Our grade-level advisers are now working together to review the guiding questions in the template for each of the four POG dispositions. The questions are being refined and differentiated for and within each grade level. As we know, a Fifth Grader’s ability to grasp complexity and work with open-ended questions can be quite different from an Eighth Grader’s.

A further connection is to consider having teachers and administrators develop eFolios as part of their professional growth experience. eFolios can also be used in partnership with teacher coaches and administrators to be used in teacher appraisal systems. This leads to the next topic of how students and teachers document the evidence/artifacts to be used in their folios.

Documenting Information:

I have written several posts about students creating their personal learning systems of Web resources, software, and hardware tools. I will remember to include teachers and administrators in future posts as they also work to use their personal learning systems to gather and document information, curate it, and communicate their learning and professional growth.

The students at our school are using their iPads to document examples of their learning. The next step beyond using examples of work from Pages documents, links to Prezis, video projects, etc., is to help our students use their technology literacy to choose tools to record their thinking about the work they are producing.

Many of us have moved from paper and pencil to digital tools to record ideas, reflections, goals, etc. On the iPads, the students might use Evernote, Notability, mind maps, voice recording, and the camera for screenshots, still shots, and video. A wide variety of apps assist us in recording our thinking.

The tools are easy to put into the hands of our students. The more significant challenge is to help the students be more reflective about their learning and go to the next step to record their ideas throughout the year. Making this recording habitual is another teaching and learning task that will take some time. But once the students, teachers, and administrators get into documenting their thinking, they will be ready to bring their learning artifacts and reflections into their eFolios.

Workflow:

Mark occasionally mentions how he manages his workflow on the Edtech Co-Op podcast. This led me to think further about how our Information and Communication Literacies (ICL) curriculum includes targeted lessons to help students not only find information but also help them manage and eventually communicate their understanding. An example of an ICL lesson is when we teach how to use Noodle Tools for research documentation, synthesizing information, and creating a Google Document to communicate one’s findings. Here is a link to a post from our school blog that covers it.
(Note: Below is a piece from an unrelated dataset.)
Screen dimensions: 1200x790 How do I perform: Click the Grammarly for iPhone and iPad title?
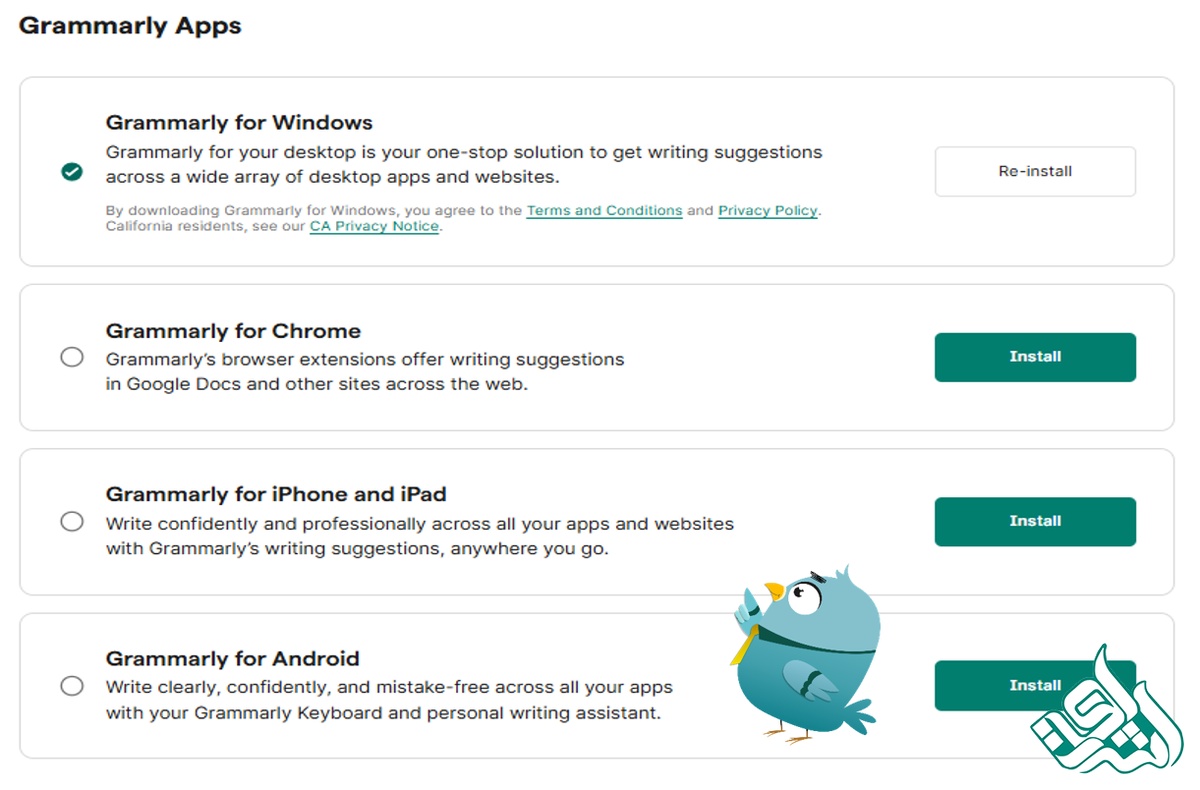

What we need to work on regarding eFolios is helping students build a system for processing and synthesizing their recorded reflections to then publish their understanding in their eFolio. This workflow challenge will need to be differentiated for groups of students and eventually individualized for each student as they build their workflow system, including one’s personal learning system tools to use in this process.

As I like to provide tangible examples of ideas presented here, I look to review a WebQuest we used several years ago at an international school in Taiwan. The Middle School there started in Grade 7. As the school’s culture was very progressive and one where students used a lot of technology, we created WebQuest as an orientation to the Middle School, connecting it to the students’ study of culture in the social studies curriculum. There were no iPads or similar devices during that time, so WebQuest doesn’t include any information about apps. If I were to write up a similar WebQuest for my current school, it would include information on using iPads/Android tablets and smartphones.